Essa continuidade, que poderia ser sinal de amadurecimento político
do país, transforma-se em uma disputa irracional, quase infantil. É
claro que Lula sabe que não pegou o país “desarranjado” por culpa de
seu antecessor, mas sim por culpa do passado de lutas petistas contra
tudo o que estava sendo utilizado na política econômica de Fernando
Henrique, e continuou sendo utilizado no governo Lula por pura falta
do que pôr no lugar. Até mesmo o velho truque de valorizar o real
para baratear o frango na mesa do trabalhador está sendo copiado, com
o final que já conhecemos.

O Banco Central que aperfeiçoou medidas de controle da inflação é
formado, desde o início da gestão Lula, por nomes oriundos de
governos tucanos, ou que poderiam ser perfeitamente, a começar pelo
primeiro e único presidente, na ocasião da escolha deputado federal
eleito pelo PSDB Henrique Meirelles.

Até na política externa a diferença é mais de ênfase do que de teses,
pois as brigas na Organização Mundial do Comércio tiveram início lá
atrás, assim como a política de aproximação com a América do Sul.
Talvez a cautela, que já era maior com ministros da administração
tucana como Celso Lafer ou Luiz Felipe Lampreia, fosse acentuada com
a presença, no cenário, de figuras como o presidente da Venezuela,
Hugo Chávez, ou o da Bolívia, Evo Morales. Cautela que não impediu,
no entanto, que o gasoduto com a Bolívia, agora contestado, fosse
construído, numa demonstração clara de que a tal solidariedade
econômica com o continente existe não é de hoje.

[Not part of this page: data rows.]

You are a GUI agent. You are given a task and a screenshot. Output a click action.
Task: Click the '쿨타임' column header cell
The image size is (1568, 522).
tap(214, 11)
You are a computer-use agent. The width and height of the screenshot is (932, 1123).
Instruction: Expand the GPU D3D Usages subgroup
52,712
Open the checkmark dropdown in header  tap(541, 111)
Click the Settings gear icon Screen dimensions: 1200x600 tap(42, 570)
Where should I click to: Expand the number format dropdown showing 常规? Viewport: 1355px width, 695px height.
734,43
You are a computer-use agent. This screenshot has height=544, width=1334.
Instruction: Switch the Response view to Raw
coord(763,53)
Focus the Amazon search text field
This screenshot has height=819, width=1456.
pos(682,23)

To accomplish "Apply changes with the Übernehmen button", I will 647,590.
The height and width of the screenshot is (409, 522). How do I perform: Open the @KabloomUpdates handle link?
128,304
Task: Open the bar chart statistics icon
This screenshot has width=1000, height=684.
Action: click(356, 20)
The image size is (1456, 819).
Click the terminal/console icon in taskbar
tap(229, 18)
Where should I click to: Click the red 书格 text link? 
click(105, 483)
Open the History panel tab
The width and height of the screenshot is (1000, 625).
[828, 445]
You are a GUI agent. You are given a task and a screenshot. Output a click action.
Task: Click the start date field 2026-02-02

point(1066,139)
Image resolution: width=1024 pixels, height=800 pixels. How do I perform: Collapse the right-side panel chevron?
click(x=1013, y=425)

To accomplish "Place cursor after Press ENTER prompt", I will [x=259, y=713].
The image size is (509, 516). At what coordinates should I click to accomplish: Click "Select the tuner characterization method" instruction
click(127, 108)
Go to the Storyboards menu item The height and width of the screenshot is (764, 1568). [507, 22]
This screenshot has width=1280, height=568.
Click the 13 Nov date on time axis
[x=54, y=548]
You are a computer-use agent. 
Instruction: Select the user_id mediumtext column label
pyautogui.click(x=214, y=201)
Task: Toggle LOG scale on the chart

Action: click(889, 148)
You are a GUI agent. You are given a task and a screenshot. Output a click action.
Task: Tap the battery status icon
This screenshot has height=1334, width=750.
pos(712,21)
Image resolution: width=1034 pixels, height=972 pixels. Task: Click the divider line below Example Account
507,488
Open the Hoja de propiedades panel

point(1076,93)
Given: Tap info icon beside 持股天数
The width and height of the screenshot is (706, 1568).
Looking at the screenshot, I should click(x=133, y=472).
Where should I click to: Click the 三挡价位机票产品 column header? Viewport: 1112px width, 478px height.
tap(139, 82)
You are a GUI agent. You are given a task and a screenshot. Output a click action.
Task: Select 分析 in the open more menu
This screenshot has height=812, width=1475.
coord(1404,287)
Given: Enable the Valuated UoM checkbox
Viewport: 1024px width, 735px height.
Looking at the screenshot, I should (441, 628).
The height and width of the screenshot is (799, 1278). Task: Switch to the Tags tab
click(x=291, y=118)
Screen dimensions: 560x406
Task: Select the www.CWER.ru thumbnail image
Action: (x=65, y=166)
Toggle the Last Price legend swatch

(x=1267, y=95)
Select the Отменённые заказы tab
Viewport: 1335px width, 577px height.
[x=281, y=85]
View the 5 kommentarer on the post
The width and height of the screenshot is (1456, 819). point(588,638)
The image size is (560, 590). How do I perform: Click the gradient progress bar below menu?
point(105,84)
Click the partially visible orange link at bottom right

O que de fundamental diferencia mesmo os dois governos é a visão do
papel do Estado nas democracias modernas, e nela a questão da ética
na política, que já foi bandeira petista e hoje pode se virar contra
sua gestão. Alckmin terá que convencer grande parte do eleitorado que
hoje está com Lula de que pode governar melhor e mais limpamente que
o atual presidente. Tarefa difícil, pois Lula, por esperteza
política, finge que não existe processo de continuidade
administrativa e se anuncia o inaugurador-geral, seja de hospitais já
inaugurados ou de políticas públicas já em curso.